[DATA UNDER STUDY]
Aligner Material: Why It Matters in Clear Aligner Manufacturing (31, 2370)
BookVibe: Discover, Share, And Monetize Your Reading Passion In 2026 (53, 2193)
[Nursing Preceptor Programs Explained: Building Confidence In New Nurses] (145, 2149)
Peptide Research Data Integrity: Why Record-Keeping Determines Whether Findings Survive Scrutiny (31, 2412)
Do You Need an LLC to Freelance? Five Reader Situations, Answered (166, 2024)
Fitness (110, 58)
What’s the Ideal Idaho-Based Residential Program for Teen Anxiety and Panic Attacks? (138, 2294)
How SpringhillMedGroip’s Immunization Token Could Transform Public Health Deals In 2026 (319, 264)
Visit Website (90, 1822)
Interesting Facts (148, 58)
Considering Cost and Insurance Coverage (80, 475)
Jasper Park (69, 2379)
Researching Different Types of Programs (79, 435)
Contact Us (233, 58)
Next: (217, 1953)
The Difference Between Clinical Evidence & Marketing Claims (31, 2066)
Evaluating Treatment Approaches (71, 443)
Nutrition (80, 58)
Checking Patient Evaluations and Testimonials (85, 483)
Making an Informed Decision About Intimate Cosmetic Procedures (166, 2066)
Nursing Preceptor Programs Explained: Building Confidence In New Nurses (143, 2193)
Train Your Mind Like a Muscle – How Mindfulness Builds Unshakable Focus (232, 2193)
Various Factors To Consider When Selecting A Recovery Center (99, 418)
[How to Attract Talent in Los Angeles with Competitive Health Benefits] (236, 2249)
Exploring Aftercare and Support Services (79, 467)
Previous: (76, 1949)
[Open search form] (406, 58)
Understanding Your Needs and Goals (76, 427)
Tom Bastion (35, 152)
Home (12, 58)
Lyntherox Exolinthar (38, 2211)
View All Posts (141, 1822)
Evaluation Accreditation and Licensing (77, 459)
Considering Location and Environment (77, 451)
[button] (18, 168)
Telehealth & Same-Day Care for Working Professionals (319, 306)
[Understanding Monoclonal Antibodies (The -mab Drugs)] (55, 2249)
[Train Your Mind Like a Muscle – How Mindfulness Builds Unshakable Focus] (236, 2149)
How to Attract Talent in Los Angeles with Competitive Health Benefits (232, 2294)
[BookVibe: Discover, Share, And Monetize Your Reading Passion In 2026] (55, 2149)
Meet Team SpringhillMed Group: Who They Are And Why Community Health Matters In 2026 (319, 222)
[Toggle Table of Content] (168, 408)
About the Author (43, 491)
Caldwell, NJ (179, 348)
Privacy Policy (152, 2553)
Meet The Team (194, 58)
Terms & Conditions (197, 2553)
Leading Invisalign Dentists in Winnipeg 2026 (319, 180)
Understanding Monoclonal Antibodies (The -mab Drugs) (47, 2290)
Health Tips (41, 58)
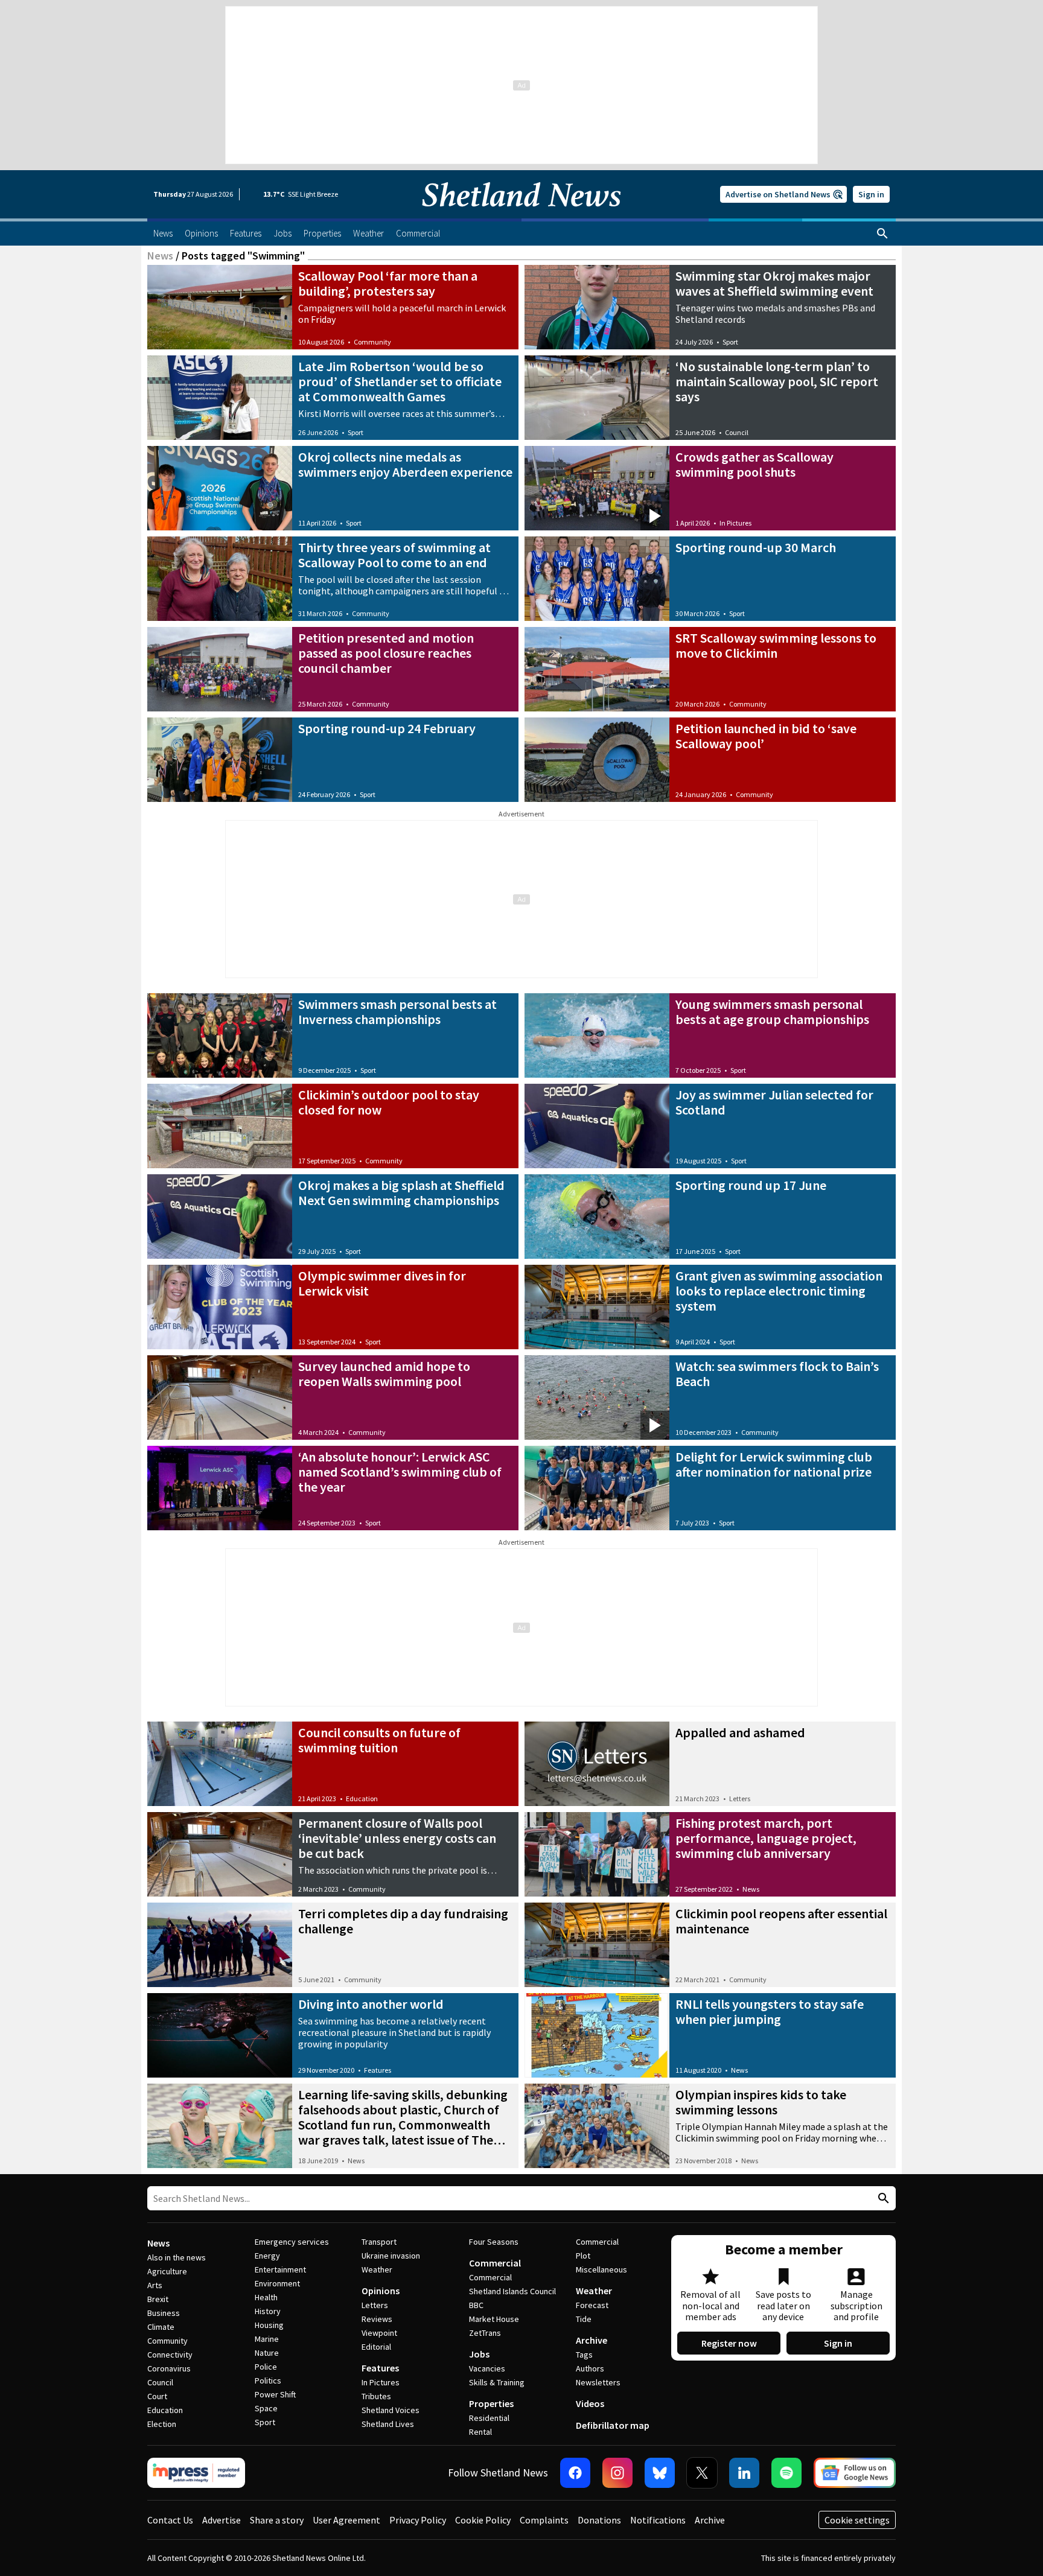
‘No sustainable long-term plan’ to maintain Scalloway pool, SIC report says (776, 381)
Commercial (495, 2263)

[INSTRUCTIONS TO FOLLOW] Would you restate the records above word for word and exclude the pictures?

[RESULT OF THIS EXERCISE]
Aligner Material: Why It Matters in Clear Aligner Manufacturing (31, 2370)
BookVibe: Discover, Share, And Monetize Your Reading Passion In 2026 (53, 2193)
[Nursing Preceptor Programs Explained: Building Confidence In New Nurses] (145, 2149)
Peptide Research Data Integrity: Why Record-Keeping Determines Whether Findings Survive Scrutiny (31, 2412)
Do You Need an LLC to Freelance? Five Reader Situations, Answered (166, 2024)
Fitness (110, 58)
What’s the Ideal Idaho-Based Residential Program for Teen Anxiety and Panic Attacks? (138, 2294)
How SpringhillMedGroip’s Immunization Token Could Transform Public Health Deals In 2026 (319, 264)
Visit Website (90, 1822)
Interesting Facts (148, 58)
Considering Cost and Insurance Coverage (80, 475)
Jasper Park (69, 2379)
Researching Different Types of Programs (79, 435)
Contact Us (233, 58)
Next: (217, 1953)
The Difference Between Clinical Evidence & Marketing Claims (31, 2066)
Evaluating Treatment Approaches (71, 443)
Nutrition (80, 58)
Checking Patient Evaluations and Testimonials (85, 483)
Making an Informed Decision About Intimate Cosmetic Procedures (166, 2066)
Nursing Preceptor Programs Explained: Building Confidence In New Nurses (143, 2193)
Train Your Mind Like a Muscle – How Mindfulness Builds Unshakable Focus (232, 2193)
Various Factors To Consider When Selecting A Recovery Center (99, 418)
[How to Attract Talent in Los Angeles with Competitive Health Benefits] (236, 2249)
Exploring Aftercare and Support Services (79, 467)
Previous: (76, 1949)
[Open search form] (406, 58)
Understanding Your Needs and Goals (76, 427)
Tom Bastion (35, 152)
Home (12, 58)
Lyntherox Exolinthar (38, 2211)
View All Posts (141, 1822)
Evaluation Accreditation and Licensing (77, 459)
Considering Location and Environment (77, 451)
[button] (18, 168)
Telehealth & Same-Day Care for Working Professionals (319, 306)
[Understanding Monoclonal Antibodies (The -mab Drugs)] (55, 2249)
[Train Your Mind Like a Muscle – How Mindfulness Builds Unshakable Focus] (236, 2149)
How to Attract Talent in Los Angeles with Competitive Health Benefits (232, 2294)
[BookVibe: Discover, Share, And Monetize Your Reading Passion In 2026] (55, 2149)
Meet Team SpringhillMed Group: Who They Are And Why Community Health Matters In 2026 (319, 222)
[Toggle Table of Content] (168, 408)
About the Author (43, 491)
Caldwell, NJ (179, 348)
Privacy Policy (152, 2553)
Meet The Team (194, 58)
Terms & Conditions (197, 2553)
Leading Invisalign Dentists in Winnipeg 2026 (319, 180)
Understanding Monoclonal Antibodies (The -mab Drugs) (47, 2290)
Health Tips (41, 58)
‘No sustainable long-term plan’ to maintain Scalloway pool, SIC report says (776, 381)
Commercial (495, 2263)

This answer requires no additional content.